==== Testo da leggere
Semplicemente perché in un cammino di crescita Reggio Emilia, che comunque era in Seire A, prendeva parte alla uUeb Cup, e questo mi dava la possibilità di mettermi in mostra anche a livello europeo, senza considerare che anche l'offerta economica era superiore.

Si ricorda cosa accadde il 22 aprile 2006? (Mc Intyre, che quel giorno guidò Reggio Emilia alla vittoria segnando 41 punti e 6 assist in 37' e 10/10 da tre, nuovo record della Serie A, sorride).

Ricordo tutto di quella gara, a Casalecchio e proprio contro la Virtus. La cosa strana fu che partimmo molto presto ed arrivammo al palazzo con grande anticipo. Entrai in campo, mi rilassai, mi gustai l'atmosfera dell'impianto e cominciai a tirare da solo. Mi sentivo bene e tranquillo ed in campo poi si è visto. È stata una di quelle giornate che capitano forse due-tre volte in carriera e nelle quali non sbagli mai, soprattutto i tiri difficili, e stranamente a volte quelli facili. Vincemmo e di me nei giorni seguenti si parlò a lungo.
========
==== Estratto del dataset
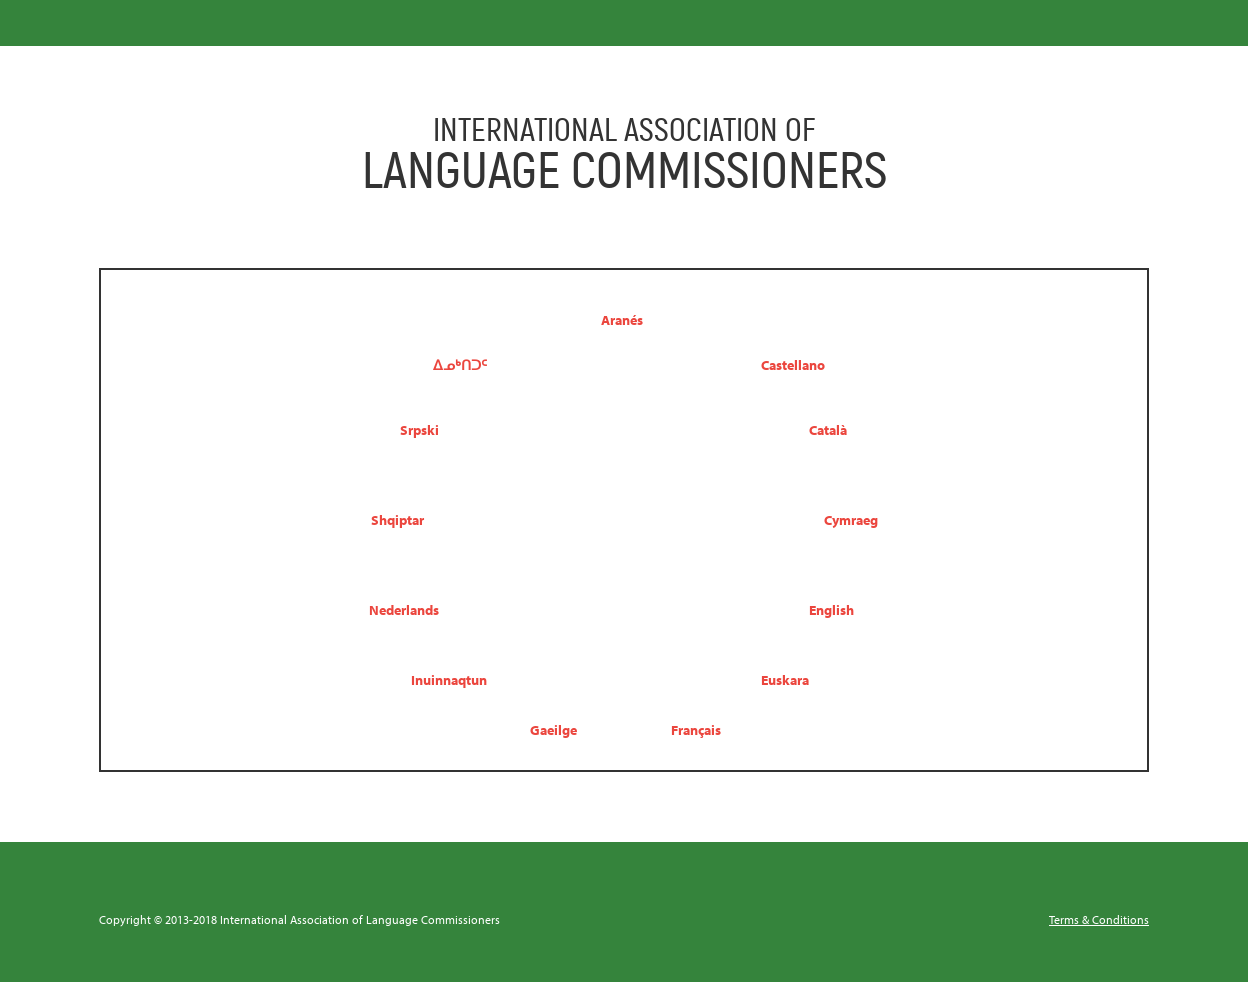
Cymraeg (851, 519)
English (831, 609)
========
§ **Compito breve 1**:
Nel testo da leggere, quali azioni compie il narratore dopo l'arrivo al palazzo, a partire da quando entra in campo? Elencale nell'ordine in cui compaiono.
§ **Compito breve 2**:
Per favore, indica se ciascuna affermazione concorda con il testo da leggere, rispondendo sì o no e citando le parole che lo decidono.
(a) La partita del 22 aprile 2006 si giocò a Casalecchio contro la Virtus.
(b) La squadra arrivò al palazzo in ritardo.
(c) Reggio Emilia perse quella partita.
§ **Compito breve 3**:
Sostituisci "possibilità" con "occasione" nel testo da leggere, nel tratto che comincia con le parole "Semplicemente perché in" e si ferma dopo "economica era superiore.". Riporta il tratto con la modifica.

§ **Risposta 1**:
1. Entrai in campo
2. mi rilassai
3. mi gustai l'atmosfera dell'impianto
4. cominciai a tirare da solo

§ **Risposta 2**:
(a) Sì: "a Casalecchio e proprio contro la Virtus".
(b) No: "arrivammo al palazzo con grande anticipo".
(c) No: "Vincemmo".

§ **Risposta 3**:
Semplicemente perché in un cammino di crescita Reggio Emilia, che comunque era in Seire A, prendeva parte alla uUeb Cup, e questo mi dava la occasione di mettermi in mostra anche a livello europeo, senza considerare che anche l'offerta economica era superiore.